-Caveat Lector-

When it happened to pro-lifers, you said nothing.  When it happened to
protesters at the Democratic Convention, you said nothing.  Let's see
what happens to your complaints.

-----Original Message-----
From: Conspiracy Theory Research List [mailto:[EMAIL PROTECTED] On
Behalf Of Eric Stewart
Sent: Thursday, October 30, 2003 1:03 PM
To: [EMAIL PROTECTED]
Subject: [CTRL] Free Speech Kept Off US Streets


-Caveat Lector-

http://www.informationclearinghouse.info/article5084.htm

Free Speech Kept Off US Streets

Officials deny plot to herd dissenters into protest pens But
sign-carriers testify to being hustled out of sight

by David Lindorff

10/26/03: (Toronto Star) When retired Pittsburgh steelworker Bill Neel
learned that President George W. Bush was coming to town last year, he
decided he would be on hand to protest the president's economic
policies.


Neel and his sister made a hand-lettered sign — The Bush family must
surely love the poor! They have made so many of us! — and headed for a
road where the motorcade would pass.

But he never got to display his sign for Bush to see.

As he stood among milling groups of Bush supporters, he was approached
by a local police detective and told that he and his sister had to move
to a "free-speech area" for protesters, on orders of the U.S. Secret
Service.

"He pointed out a relatively remote baseball diamond that was enclosed
in a chain-link fence," Neel recalls.

"I could see these people behind the fence, with their faces up against
it, and their hands on the wire.

"It looked more like a concentration camp than a free-speech area to me,
so I said, `I'm not going in there. I thought the whole country was a
free- speech area.'"

After refusing several times to go to the area, he was handcuffed and
arrested on a charge of disorderly conduct.

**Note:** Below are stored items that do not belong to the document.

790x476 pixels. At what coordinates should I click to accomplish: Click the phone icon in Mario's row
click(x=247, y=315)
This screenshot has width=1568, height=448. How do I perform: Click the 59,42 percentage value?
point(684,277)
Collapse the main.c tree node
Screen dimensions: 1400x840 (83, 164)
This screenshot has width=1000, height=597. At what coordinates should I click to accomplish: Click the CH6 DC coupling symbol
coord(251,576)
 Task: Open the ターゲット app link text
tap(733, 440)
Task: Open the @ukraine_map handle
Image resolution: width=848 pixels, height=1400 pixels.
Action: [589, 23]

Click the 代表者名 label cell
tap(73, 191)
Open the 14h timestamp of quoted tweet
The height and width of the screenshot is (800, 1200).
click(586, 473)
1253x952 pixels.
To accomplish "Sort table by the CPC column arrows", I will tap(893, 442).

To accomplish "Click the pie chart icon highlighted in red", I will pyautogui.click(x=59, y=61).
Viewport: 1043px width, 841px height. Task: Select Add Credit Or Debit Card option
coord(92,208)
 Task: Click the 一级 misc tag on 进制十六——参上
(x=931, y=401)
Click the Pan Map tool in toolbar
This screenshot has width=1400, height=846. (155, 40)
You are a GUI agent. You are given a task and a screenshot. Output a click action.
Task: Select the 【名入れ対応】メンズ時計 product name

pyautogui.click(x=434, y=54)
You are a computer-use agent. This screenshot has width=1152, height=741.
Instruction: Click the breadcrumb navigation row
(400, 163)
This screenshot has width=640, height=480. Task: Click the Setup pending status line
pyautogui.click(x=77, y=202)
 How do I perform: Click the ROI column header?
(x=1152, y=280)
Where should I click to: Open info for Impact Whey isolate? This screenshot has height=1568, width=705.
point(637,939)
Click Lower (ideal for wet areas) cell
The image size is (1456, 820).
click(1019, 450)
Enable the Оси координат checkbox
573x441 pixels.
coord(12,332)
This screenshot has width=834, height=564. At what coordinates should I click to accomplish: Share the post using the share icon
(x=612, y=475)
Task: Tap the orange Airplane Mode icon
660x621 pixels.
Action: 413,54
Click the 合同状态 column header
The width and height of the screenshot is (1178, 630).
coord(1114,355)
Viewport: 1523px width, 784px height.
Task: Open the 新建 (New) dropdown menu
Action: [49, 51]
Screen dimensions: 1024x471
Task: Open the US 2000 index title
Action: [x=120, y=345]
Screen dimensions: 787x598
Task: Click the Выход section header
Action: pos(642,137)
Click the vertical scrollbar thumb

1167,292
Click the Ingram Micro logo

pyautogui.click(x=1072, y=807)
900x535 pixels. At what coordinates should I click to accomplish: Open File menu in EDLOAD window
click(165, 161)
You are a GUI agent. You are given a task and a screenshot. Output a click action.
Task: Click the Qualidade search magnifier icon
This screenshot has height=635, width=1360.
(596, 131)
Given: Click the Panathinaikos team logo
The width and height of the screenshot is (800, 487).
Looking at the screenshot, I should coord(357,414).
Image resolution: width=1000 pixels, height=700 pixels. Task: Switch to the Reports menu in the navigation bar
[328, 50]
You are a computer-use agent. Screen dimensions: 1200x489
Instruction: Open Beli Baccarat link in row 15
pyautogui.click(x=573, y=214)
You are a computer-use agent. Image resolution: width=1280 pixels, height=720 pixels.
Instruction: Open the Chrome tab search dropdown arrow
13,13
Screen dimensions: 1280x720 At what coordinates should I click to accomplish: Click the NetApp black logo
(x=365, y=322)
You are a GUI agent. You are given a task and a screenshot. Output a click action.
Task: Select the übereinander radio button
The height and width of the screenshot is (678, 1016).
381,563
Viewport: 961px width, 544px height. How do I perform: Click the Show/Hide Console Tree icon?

When his sister argued against the arrest, she was cuffed and hauled off
as well. The two spent the president's visit in a firehouse that was
serving as Secret Service headquarters for the event.

The Neels' experience is not unique.

On Sept. 23, the American Civil Liberties Union filed a lawsuit in a
federal court in Philadelphia against the Secret Service, alleging that
the agency, a unit of the new Homeland Security Department charged with
protecting the president and other key officials, instituted a policy in
the months even before the Sept. 11 terrorist attacks of instructing
local police to cordon off protesters from the president and
Vice-President Dick Cheney.

The ACLU has identified 17 separate incidents in which protesters were
segregated or removed during presidential or vice-presidential events.

"I wouldn't be surprised if this is just the tip of the iceberg," says
Pittsburgh ACLU legal director Witold Walczak. "We don't have the
resources to follow Bush and Cheney everywhere they go."

The suit comes at a time of mounting charges by civil libertarians on
both left and right that the Bush administration and Attorney-General
John Ashcroft's justice department are trampling on civil liberties.

In its complaint, the ACLU cites nine cases since March, 2001, in which
protesters were quarantined. And it alleges that the Secret Service,
with the assistance of state and local police, is systematically
violating protesters' First Amendment rights via two methods.

"Under the first form," the suit says, " the protesters are moved
further away from the location of the official and/or the event,
allowing people who express views that support the government to remain
closer.

"Under the second form, everyone expressing a view — either critical or
supportive of the government — is moved further away, leaving people who
merely observe, but publicly express no view, to remain closer."

In either case, the complaint adds, "protesters are typically segregated
into what are commonly referred to as `protest zones.'"

Besides violating a fundamental right of free speech and assembly, the
ACLU says, the strategy is damaging in two ways: "It insulates the
government officials from seeing or hearing the protesters and
vice-versa, and it gives to the media and the American public the
appearance that there exists less dissent than there really is."

Certainly, as television cameras follow a presidential motorcade lined
with cheering supporters, the image on the tube will be distorted if
protesters have been spirited away around a corner somewhere fenced in
for the duration.

Secret Service official deny discriminating against protesters.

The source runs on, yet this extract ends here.